An EdTech platform using AI to personalise learning, flag at-risk students, or assist instructors with query responses is making data access decisions that carry DPDP obligations. The same questions apply: what does the AI see, under which authorisation, and can you demonstrate that access was appropriate?
ZTA-AI's architecture answers those questions the same way for an EdTech platform as it does for an NBFC. The policy engine enforces role-based data boundaries between students, instructors, and administrators. The audit trail logs every access. The language model never touches raw learner data.
The regulatory pressure is different in tone but identical in structure: regulated data requires accountable AI. The architecture that makes AI accountable in banking makes it accountable in education for the same reasons.
Where Credwise Is Now
Credwise Capital is rolling out ZTA-AI access to the full compliance and credit teams. The operations team pilot is scheduled for the following quarter.

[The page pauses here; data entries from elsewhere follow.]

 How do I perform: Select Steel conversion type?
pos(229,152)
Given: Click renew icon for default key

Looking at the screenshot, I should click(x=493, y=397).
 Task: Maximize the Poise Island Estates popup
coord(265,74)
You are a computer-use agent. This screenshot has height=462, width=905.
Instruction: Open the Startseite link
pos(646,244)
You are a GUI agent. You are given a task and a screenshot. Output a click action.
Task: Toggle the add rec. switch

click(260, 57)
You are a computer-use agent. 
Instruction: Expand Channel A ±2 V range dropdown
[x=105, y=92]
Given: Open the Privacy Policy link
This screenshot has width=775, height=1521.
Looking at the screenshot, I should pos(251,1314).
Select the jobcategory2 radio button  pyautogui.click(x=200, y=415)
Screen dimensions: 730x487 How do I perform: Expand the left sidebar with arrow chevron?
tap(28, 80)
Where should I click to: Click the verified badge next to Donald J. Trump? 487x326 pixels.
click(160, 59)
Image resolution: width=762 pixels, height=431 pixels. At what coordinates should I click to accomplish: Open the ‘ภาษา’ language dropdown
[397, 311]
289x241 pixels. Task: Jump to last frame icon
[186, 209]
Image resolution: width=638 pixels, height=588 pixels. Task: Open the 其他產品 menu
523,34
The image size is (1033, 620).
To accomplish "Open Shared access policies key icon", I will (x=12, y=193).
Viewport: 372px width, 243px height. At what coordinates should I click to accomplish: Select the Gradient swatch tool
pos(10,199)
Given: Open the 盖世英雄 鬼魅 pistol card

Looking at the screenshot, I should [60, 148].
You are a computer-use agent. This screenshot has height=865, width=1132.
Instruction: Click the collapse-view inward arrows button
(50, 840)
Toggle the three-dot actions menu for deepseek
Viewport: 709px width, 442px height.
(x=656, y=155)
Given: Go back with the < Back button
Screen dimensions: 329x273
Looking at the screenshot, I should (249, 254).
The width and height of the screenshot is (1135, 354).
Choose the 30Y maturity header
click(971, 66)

The AI governance documentation produced from the pilot audit trail has been filed with their internal risk register. The compliance team is treating it as a template for how they will respond to any regulatory inquiry about their AI use going forward.
The question that had blocked every previous AI evaluation — what exactly does the AI see, and can we prove it? — now has a documented, auditable answer. That is what the pilot was for.
Organisation name changed at the client's request. Figures reflect data from one 6-week pilot engagement.